On this cold and snowy day, my mind wanders back to a warm, beach afternoon in Mozambique, where I sat content, eating a home-cooked, picnic lunch of chicken and rice and drinking 3/4 of a Coke before becoming too full to finish. Only minutes after tossing my trash, I saw this little boy rooting through the garbage to salvage and eat the meat left on my chicken bones, and drink the swallow of cola that I had neglected to finish. We locked eyes and we both felt embarrassed for being found out by one another. Me being caught in my gluttony and waste, he being seen in his hunger and poverty. I immediately felt like a selfish asshole for leaving this little boy to wallow in my waste as opposed to seeing him, being aware of his need, and being willing to share.
But more than this, what killed me, what absolutely slayed me dead, was that after "stealing" my garbage and being discovered, the little boy immediately felt the need to return the favor and repay his "debt". He took off down the beach on a short jaunt, only to return with a small gift presented to me in exchange for what I had considered my garbage.
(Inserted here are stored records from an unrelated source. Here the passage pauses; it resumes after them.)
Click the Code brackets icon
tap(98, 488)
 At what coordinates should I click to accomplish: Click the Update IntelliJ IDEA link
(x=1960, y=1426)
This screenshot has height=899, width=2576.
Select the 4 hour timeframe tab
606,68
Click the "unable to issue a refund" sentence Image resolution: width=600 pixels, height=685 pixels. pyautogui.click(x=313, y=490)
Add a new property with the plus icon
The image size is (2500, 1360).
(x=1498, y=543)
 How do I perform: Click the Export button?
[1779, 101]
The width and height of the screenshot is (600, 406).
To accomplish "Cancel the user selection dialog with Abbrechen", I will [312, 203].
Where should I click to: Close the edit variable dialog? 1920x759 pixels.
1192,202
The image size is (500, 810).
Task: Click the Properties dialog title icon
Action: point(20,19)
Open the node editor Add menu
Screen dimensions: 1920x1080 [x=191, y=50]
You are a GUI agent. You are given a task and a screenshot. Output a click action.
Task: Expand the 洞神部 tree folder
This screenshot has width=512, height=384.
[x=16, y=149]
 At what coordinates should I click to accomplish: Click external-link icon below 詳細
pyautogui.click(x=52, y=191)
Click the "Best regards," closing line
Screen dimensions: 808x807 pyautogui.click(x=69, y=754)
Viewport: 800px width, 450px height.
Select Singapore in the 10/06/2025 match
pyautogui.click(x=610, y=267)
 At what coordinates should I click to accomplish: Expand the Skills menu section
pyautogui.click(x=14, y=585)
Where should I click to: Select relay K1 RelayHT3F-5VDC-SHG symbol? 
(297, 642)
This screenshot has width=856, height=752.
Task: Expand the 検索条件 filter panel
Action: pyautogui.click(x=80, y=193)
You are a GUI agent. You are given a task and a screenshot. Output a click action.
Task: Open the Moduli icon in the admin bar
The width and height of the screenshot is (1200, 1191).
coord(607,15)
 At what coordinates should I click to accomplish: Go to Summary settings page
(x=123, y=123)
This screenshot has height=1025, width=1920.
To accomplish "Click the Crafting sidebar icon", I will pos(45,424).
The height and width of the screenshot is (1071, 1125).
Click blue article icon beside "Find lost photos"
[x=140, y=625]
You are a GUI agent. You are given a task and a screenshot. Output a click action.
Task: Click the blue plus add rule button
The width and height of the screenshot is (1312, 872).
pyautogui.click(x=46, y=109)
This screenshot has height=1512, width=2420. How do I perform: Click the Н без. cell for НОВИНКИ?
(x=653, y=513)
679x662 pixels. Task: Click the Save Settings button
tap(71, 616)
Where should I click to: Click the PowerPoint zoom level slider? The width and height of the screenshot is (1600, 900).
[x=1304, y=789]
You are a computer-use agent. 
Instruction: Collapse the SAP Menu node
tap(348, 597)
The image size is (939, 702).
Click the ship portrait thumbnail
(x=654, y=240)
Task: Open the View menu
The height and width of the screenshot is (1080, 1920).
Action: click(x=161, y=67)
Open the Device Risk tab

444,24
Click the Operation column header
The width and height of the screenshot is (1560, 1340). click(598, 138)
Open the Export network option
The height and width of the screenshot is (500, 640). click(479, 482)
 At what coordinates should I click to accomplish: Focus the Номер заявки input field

He extended his hand and bowed his head in a humble offering, the deep violet spines of a sea urchin in the palm of his hand, as a small token of his appreciation. Glancing up, we grinned at each other, laughed a little, and shook our heads in recognition of how life is brutally unfair but unexpectedly beautiful, and how we can be gifts to one another if only we open our eyes and make ourselves available. The spines of the sea urchin were a representation of his gratitude-laden heart, my chicken bones a symbol of indifferent excess. His was, without question, the greater gift. The two of us gestured and nodded our agreement to walk down the beach a bit together, him showing me all of the unseen beauties lying beneath the sand and hidden just under the rocks, gifts waiting to be given, reflections of his huge heart waiting to be revealed to others.
This Christmas, as I ponder the idea of giving, I am convinced that the gifts that really matter aren't those found in a mall or on a shelf. They aren't things that can be bought or sold. I want to give gifts like this little boy gave to me, wide-eyed, in gratitude, and in recognition of the beauty that is hiding just below the surface, peeping out between the nooks and crannies of God's great big world. I want to stop giving the "chicken bones" of excess sold on commercial shelves that cost me nothing and are given as a last thought, but instead, give genuine reflections of my heart that portray openness and gratitude. I learned what it is to give from this little hungry boy on a beach, and I will never give the same again.